Non resta che tornare in Norvegia, dove Nisha si trova a subire l’ostilità della madre, che lamenta l’ostracismo della comunità e la conseguente esclusione dalla vita sociale. Nisha è anche lì una prigioniera, costretta a cambiare scuola rinunciando alle vecchie amicizie, accompagnata dal padre all’entrata e all’uscita, e per di più le antiche ambizioni di ingresso all’università e di carriera professionale vengono abbandonate: una famiglia di vecchi conoscenti, infatti, offre un’occasione di “riscatto sociale” alla famiglia proponendo il matrimonio col figlio, che per il momento studia all’estero e col quale si stabilisce un collegamento via skype per sottoporlo all’approvazione dei futuri consuoceri.
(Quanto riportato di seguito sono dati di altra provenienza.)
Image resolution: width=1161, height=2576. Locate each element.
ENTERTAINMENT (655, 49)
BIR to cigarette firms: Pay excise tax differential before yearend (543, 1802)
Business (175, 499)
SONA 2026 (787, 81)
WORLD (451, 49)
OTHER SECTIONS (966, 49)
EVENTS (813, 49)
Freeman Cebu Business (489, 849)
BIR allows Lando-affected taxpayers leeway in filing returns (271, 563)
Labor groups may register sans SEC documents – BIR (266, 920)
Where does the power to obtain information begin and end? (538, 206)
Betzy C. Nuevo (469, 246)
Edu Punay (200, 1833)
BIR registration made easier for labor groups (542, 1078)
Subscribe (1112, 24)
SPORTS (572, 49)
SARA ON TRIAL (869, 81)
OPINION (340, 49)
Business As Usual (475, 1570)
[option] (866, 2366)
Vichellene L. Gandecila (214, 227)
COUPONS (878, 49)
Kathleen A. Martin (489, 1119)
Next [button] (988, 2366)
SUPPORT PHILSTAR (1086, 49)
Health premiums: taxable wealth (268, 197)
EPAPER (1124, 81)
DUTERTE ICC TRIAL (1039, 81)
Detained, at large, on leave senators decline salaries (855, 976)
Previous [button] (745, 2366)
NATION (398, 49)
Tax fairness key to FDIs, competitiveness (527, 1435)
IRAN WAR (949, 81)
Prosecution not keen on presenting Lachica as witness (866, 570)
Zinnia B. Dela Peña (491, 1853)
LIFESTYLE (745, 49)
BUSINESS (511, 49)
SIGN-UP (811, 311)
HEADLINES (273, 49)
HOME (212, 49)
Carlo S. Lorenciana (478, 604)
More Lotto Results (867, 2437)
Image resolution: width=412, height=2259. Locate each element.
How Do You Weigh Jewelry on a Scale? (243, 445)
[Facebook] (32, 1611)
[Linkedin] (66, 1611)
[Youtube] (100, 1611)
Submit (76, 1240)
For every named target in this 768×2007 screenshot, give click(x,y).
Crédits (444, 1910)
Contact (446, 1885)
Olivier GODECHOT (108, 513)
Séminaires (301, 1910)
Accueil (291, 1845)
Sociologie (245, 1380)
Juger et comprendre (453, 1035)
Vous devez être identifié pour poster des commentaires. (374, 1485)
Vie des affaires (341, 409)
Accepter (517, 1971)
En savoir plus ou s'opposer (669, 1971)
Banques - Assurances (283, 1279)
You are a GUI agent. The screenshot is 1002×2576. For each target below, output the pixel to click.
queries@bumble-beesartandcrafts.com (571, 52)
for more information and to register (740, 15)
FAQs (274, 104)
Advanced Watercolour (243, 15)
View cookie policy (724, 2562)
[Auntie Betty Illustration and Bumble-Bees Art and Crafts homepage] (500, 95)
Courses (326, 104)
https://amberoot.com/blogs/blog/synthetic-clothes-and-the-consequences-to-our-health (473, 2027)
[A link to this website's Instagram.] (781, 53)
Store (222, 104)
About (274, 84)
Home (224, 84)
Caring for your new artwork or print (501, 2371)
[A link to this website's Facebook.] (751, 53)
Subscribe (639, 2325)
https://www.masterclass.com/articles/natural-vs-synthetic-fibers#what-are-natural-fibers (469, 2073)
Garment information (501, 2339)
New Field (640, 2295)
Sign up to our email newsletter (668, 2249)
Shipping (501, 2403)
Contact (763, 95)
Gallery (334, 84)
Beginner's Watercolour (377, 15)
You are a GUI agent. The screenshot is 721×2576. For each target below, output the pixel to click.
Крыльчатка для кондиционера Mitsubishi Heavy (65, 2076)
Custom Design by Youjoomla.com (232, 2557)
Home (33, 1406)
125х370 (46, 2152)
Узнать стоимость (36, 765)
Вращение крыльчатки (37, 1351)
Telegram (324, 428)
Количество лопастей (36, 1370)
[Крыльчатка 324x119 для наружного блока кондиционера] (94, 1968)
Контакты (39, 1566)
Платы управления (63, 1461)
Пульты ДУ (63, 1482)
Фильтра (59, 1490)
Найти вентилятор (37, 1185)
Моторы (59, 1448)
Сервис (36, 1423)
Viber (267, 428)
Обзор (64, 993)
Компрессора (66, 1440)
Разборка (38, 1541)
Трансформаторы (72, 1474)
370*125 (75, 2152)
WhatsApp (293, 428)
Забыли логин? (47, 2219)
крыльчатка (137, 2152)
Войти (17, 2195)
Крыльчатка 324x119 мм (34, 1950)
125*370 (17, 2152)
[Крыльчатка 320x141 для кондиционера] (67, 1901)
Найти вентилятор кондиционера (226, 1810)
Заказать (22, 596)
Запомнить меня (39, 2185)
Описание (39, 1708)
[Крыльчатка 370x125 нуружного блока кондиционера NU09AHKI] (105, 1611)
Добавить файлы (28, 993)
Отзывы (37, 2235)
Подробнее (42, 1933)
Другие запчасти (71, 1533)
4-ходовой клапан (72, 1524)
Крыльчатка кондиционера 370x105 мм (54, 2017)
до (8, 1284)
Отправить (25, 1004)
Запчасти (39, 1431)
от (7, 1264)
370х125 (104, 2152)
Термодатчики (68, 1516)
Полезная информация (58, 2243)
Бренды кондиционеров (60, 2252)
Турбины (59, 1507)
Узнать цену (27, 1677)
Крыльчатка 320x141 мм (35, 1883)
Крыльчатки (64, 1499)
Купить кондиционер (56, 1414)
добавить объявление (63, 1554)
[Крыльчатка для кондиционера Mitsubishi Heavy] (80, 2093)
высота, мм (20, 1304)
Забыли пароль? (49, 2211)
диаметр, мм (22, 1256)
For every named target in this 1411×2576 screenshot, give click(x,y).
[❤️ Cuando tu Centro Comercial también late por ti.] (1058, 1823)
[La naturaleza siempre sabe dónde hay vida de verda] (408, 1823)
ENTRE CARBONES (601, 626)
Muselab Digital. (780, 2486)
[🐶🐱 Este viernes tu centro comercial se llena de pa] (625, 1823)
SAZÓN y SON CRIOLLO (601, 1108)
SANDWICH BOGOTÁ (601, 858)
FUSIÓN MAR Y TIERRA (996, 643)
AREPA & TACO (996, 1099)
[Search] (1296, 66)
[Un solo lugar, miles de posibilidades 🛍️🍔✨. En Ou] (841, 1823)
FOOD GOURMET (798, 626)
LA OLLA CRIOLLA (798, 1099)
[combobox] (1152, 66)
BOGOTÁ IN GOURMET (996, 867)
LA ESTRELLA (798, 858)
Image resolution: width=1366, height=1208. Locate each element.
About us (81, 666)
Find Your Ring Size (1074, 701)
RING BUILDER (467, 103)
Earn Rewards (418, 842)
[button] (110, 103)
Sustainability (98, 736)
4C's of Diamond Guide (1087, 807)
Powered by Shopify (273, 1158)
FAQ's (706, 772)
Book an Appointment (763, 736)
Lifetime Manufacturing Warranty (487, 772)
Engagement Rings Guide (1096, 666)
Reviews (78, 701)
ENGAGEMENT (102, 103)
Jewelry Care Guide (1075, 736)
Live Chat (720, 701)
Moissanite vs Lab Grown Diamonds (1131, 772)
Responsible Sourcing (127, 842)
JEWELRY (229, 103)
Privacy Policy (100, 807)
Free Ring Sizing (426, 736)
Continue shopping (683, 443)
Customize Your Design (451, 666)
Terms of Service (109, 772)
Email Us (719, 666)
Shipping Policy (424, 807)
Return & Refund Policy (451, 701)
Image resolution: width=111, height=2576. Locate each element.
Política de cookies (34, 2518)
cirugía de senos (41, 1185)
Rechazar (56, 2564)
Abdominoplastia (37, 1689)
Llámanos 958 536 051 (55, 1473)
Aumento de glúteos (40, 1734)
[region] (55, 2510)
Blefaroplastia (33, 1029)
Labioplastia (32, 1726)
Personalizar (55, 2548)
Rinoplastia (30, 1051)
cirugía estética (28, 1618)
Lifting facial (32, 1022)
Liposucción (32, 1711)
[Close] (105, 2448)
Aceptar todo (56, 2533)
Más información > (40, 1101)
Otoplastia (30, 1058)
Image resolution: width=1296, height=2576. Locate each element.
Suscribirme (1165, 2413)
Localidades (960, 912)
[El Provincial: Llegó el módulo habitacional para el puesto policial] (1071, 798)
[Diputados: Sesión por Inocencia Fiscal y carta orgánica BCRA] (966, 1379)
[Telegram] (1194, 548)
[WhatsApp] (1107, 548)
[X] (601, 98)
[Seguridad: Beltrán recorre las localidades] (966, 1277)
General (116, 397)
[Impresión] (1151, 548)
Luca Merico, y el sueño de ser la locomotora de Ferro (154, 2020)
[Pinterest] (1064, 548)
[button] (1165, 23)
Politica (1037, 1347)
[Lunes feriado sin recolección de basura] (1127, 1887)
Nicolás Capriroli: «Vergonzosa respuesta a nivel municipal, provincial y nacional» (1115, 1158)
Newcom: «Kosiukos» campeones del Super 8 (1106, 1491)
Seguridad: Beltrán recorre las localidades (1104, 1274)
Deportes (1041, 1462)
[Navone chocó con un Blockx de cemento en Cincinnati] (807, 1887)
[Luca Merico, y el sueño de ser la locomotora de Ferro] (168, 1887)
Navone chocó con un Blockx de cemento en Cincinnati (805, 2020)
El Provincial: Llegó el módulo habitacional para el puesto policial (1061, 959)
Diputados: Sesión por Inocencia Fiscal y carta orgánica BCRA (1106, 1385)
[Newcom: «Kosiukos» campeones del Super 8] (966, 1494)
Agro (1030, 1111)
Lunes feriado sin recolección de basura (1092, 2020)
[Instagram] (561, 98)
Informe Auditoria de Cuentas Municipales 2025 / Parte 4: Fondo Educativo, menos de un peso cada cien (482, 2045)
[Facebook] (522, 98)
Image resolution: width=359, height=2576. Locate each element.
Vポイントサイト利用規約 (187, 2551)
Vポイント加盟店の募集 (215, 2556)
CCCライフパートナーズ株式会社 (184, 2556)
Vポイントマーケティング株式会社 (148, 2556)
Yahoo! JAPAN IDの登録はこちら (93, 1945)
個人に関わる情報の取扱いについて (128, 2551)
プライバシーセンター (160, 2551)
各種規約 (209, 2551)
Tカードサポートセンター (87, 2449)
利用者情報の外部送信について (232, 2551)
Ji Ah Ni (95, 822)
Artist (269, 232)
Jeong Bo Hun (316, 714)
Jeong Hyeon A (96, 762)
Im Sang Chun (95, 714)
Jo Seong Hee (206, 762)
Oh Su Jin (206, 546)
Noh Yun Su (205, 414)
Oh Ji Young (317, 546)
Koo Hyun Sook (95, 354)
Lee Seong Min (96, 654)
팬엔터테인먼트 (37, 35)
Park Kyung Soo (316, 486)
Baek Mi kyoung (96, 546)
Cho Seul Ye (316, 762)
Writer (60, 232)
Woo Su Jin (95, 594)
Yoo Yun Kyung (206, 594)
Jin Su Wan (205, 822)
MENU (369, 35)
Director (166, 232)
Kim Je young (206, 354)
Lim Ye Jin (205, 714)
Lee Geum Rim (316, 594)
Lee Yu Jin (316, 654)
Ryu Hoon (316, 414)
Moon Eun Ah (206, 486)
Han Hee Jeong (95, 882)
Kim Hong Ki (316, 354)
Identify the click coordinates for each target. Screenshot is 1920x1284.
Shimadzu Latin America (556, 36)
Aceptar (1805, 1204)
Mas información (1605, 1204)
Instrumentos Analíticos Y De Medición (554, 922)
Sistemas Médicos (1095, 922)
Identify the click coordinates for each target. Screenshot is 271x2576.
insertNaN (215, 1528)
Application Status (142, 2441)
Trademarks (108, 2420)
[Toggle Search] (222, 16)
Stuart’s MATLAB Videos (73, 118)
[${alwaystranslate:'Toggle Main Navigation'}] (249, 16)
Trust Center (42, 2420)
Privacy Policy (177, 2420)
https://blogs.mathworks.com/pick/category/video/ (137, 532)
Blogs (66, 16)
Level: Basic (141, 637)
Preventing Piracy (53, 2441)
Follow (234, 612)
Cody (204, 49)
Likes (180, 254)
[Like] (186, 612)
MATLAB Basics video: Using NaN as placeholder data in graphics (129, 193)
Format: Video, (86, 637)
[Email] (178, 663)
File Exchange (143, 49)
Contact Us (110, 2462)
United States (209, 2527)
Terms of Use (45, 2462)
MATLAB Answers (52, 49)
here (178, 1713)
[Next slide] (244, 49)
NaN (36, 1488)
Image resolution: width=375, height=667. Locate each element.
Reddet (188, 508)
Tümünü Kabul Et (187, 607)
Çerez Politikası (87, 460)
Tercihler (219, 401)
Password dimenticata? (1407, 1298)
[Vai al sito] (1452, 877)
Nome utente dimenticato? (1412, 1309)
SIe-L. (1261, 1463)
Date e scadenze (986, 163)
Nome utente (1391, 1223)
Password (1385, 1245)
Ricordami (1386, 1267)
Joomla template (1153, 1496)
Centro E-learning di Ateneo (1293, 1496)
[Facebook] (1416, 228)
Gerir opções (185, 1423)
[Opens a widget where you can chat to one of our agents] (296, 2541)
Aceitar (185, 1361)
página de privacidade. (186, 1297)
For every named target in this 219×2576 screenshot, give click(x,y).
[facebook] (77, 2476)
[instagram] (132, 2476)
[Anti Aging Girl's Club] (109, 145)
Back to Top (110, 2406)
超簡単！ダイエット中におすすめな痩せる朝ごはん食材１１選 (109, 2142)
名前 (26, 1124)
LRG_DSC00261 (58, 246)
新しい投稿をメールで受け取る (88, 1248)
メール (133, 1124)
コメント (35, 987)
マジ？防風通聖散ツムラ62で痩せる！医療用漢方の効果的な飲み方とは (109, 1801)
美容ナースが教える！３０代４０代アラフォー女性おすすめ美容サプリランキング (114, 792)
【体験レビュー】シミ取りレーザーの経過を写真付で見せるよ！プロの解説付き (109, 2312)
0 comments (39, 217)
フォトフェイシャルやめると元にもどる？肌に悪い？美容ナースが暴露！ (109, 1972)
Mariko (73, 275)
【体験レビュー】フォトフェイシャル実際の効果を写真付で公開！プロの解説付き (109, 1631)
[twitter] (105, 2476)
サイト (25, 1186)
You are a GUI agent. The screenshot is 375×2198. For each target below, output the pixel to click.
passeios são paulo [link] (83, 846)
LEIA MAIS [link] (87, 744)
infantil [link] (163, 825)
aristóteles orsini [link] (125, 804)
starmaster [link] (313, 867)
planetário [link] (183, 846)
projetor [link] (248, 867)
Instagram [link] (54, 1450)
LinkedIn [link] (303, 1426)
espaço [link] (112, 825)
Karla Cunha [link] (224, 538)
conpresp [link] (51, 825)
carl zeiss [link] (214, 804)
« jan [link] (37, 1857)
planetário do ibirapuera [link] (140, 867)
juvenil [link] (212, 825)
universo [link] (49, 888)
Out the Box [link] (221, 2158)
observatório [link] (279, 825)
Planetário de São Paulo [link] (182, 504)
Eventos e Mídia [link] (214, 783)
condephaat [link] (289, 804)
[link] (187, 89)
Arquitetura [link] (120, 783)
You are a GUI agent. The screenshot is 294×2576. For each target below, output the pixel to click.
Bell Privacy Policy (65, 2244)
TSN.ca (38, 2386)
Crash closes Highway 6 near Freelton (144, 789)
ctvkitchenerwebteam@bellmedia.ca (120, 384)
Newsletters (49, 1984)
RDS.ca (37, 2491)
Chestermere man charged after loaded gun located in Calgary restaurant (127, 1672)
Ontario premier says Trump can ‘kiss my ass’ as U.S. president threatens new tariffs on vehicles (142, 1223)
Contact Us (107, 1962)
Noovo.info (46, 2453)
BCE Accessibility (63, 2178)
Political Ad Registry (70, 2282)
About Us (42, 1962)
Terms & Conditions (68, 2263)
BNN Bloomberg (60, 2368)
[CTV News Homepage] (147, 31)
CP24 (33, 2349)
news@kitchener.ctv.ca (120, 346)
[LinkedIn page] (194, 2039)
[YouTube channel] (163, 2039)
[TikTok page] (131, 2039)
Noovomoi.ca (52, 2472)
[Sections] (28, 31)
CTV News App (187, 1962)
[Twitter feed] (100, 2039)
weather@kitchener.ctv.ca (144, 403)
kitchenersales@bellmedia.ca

Nisha acconsente alle nozze, pur sapendo che il suo destino sarà simile a quello di sua madre, una brava donna di casa, abile in cucina e irreprensibile nei costumi. Anche di fronte alle assistenti sociali, che hanno convocato la famiglia dopo il ritorno della ragazza in Norvegia, Nisha appare remissiva e rassegnata alla vita che la attende accanto al futuro marito.
E’ arrivato l’inverno nel frattempo, nevica in Norvegia, una coltre di neve spessa copre le strade della città. E’ notte. Nisha, accompagnata dallo sguardo complice della sorellina, si alza dal letto furtivamente, indossa un maglione e un paio di jeans e scavalcando il balcone e calandosi giù come una volta raggiunge la strada e si allontana correndo, finalmente libera. Ma non è del tutto sola: il padre, infatti, si è accorto della sua fuga e, attraverso il vetro della finestra, la guarda apparentemente impassibile. Non sappiamo cosa gli passa per la testa, ma ci piace pensare che il suo sguardo sia uno sguardo di ammirazione e di rispetto per la ragazza, ci piace pensare che abbia finalmente abbandonato la sua corazza di oppressore e che abbia dunque compreso il valore della libertà, della libertà di Nisha, che in qualche modo è anche la sua libertà. Ci piace pensare che di questo dono inaspettato sia grato alla figlia, e che per l’avvenire farà di tutto per meritarlo ed esserne degno.
Questa di Nisha non è una storia vera. E’ la storia di un film, Cosa dirà la gente, di Iram Haq, una regista di origine pakistana che ha vissuto nella sua adolescenza vicende analoghe.
Questa di Nisha è dunque una storia vera.